MTA Law Working Papers

 

András Schweitzer: Ideas for Containment? World War Two American and British Confederation Plans for Postwar East-Central Europe

2019/8
At an early stage of the Second World War American and British post-war planners were preparing and discussing confederation schemes for the small states of East-Central Europe. As a tangible outcome and a first step toward the establishment of a wider regional union after the war a Czechoslovak-Polish treaty was signed in January 1942 in London by Edvard Beneš and Wladyslaw Sikorki, the respective heads of governments in exile. According to the available (quite scarce and largely Cold-war focused) literature the project was gradually abandoned mainly because Beneš and the Western powers did not want to antagonize their Soviet ally, which soon held the region under its control. The paper focuses on the emergence and development of these plans. It aims to revisit the question of their origin and the reasons why they were gradually abandoned. Based on British and American archival sources (mainly: policy documents of the British Foreign Office and minutes of the American Advisory Committee on Postwar Foreign Policy) it seems clear that diplomats in London and Washington were soon confronted with severe challenges. Before Soviet adversity was even expressed they found that the interested East-Central European political elites were not able to harmonize their postwar ideas, because of other perceived conflicting national interests. Although a confederation arrangement would have clearly benefited the USA, Britain, and all Western-friendly, democratic East-Central European political movements, after much deliberation and collaboration no such detailed plan was worked out by the parties. While Soviet intervention had its effects, this failure was in part due to the fact that the pre-war regional arrangements frequently violated the principle of self-determination and formed the basis of serious grievances and disputes.

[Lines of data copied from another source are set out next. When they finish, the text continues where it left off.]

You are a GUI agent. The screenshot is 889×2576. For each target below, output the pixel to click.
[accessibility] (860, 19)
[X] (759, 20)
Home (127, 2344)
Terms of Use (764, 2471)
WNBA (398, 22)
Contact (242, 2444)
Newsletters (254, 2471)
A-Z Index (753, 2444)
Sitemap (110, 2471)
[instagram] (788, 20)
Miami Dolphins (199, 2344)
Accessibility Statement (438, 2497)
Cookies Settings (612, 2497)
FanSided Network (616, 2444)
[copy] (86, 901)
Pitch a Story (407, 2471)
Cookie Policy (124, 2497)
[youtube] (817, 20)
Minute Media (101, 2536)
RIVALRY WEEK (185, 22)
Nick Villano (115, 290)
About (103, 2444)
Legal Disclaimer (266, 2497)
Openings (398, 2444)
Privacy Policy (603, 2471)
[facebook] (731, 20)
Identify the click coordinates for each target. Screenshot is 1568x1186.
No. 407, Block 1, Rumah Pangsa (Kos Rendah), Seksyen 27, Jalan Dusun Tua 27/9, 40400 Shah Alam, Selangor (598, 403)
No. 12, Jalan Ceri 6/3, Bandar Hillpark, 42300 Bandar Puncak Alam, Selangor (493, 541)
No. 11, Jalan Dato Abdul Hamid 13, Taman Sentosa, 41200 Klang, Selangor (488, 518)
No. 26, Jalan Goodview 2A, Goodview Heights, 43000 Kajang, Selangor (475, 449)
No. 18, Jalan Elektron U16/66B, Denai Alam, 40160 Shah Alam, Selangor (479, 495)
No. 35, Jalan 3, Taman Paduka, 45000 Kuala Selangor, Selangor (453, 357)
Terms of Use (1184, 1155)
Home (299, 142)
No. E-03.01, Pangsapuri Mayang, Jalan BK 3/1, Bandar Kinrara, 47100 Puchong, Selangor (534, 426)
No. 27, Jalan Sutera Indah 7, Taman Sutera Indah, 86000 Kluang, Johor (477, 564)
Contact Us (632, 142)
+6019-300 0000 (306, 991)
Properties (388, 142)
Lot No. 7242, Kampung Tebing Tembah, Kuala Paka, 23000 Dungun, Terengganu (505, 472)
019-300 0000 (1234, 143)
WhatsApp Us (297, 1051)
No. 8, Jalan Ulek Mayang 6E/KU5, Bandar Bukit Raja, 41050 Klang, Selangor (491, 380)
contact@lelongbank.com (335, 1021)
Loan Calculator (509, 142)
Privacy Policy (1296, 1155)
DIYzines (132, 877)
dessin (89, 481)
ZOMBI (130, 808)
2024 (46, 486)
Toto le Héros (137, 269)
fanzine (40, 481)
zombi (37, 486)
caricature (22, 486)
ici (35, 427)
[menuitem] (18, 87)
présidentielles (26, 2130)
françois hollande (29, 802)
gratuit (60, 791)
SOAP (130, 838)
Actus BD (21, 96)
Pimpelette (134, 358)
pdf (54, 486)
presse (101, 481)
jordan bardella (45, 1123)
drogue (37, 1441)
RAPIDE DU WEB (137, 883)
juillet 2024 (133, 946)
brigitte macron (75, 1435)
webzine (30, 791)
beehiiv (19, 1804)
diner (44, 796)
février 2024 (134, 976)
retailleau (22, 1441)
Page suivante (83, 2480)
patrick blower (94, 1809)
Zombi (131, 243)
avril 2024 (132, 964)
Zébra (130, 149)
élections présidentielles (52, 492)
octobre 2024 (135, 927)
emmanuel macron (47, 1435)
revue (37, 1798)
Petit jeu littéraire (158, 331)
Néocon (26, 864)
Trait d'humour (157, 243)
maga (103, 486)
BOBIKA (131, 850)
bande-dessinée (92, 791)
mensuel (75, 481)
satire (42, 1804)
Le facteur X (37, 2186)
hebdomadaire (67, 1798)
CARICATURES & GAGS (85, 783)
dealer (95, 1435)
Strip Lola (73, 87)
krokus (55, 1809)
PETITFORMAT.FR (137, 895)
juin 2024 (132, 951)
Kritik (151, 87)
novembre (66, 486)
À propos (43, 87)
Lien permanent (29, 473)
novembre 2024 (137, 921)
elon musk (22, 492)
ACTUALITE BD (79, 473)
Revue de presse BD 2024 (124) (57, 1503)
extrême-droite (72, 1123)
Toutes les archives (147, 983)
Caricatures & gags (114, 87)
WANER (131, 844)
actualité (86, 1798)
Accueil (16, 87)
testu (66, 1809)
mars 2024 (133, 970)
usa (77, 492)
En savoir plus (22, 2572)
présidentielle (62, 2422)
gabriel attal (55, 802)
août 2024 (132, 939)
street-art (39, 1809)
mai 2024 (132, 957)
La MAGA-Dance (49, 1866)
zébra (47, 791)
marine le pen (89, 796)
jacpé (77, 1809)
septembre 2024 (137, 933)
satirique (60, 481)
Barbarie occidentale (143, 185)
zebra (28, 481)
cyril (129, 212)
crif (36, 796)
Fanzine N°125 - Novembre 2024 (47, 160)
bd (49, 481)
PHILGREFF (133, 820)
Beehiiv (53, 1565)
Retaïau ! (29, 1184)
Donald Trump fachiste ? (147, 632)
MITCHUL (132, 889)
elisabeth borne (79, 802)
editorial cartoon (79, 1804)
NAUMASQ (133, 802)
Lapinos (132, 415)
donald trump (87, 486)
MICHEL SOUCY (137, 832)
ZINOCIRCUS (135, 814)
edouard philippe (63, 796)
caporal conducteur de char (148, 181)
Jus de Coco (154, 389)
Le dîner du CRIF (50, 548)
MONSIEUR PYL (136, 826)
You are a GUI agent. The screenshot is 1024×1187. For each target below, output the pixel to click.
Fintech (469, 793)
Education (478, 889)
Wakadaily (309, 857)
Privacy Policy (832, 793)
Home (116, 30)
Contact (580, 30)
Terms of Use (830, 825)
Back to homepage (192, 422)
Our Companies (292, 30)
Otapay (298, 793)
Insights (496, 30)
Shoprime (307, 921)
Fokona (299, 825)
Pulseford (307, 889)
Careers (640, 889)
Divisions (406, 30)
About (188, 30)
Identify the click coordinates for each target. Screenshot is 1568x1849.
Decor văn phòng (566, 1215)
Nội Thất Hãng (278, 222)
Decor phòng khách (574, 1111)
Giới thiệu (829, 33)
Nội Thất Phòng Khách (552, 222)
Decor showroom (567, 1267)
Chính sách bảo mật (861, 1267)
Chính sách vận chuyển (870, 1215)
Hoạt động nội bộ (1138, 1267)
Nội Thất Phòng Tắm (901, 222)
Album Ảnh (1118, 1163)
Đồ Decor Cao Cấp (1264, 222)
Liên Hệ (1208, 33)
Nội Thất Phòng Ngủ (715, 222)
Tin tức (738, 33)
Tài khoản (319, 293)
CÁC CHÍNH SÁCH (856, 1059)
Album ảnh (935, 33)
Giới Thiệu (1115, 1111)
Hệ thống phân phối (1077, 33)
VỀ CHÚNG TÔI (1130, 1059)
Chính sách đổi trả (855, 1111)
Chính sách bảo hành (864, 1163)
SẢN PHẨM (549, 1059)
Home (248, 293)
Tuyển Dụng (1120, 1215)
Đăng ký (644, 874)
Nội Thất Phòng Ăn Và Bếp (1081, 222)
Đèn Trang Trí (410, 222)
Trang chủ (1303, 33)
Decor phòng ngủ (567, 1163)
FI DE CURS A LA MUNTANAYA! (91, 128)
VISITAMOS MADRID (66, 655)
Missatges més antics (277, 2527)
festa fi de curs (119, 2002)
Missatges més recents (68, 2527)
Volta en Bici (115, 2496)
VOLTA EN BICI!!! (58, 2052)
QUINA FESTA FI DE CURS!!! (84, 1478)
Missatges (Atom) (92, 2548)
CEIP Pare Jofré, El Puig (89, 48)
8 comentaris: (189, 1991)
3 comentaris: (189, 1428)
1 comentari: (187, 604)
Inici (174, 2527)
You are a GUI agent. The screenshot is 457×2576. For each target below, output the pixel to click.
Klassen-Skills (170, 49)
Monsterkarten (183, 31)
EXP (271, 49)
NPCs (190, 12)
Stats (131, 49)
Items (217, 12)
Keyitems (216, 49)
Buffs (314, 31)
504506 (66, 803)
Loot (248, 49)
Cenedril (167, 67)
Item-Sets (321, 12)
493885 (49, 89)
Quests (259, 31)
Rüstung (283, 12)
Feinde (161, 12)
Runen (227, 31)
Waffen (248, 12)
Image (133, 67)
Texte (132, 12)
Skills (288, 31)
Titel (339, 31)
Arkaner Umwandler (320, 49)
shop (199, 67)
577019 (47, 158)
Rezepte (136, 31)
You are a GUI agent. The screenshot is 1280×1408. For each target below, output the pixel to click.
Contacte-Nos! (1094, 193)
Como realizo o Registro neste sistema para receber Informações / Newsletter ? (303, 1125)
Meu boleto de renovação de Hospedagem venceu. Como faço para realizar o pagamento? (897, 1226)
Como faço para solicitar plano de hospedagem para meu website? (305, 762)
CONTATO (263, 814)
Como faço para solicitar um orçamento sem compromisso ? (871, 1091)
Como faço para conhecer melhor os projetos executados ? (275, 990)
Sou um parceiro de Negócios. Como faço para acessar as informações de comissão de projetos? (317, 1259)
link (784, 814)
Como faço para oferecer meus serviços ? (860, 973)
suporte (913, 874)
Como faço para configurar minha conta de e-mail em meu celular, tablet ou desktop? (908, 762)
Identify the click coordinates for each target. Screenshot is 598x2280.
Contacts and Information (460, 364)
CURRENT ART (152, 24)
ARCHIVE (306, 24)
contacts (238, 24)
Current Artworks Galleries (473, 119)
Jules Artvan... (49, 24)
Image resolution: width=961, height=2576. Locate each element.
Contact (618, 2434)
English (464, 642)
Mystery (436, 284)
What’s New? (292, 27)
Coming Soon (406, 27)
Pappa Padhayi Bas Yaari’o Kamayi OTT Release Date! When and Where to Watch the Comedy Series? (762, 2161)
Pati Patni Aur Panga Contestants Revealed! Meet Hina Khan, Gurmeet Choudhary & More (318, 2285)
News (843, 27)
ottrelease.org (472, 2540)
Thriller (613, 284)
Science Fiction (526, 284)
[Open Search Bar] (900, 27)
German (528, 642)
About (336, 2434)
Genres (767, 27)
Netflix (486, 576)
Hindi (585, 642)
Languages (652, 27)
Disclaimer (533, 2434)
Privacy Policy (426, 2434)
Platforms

American and British planners sought to ease these tensions, which had been exploited by Germany and the Soviet Union, by suggesting border corrections. However some of these would have meant taking away territories from “friendly” states and/or rewarding “enemies”, which was hardly attainable politically after the war. Thus, controversies of the peace settlement system that followed the first world war became a factor not only for the outbreak of the second but also for the failure of US and British policy makers to effectively oppose Soviet control over East-Central Europe afterwards.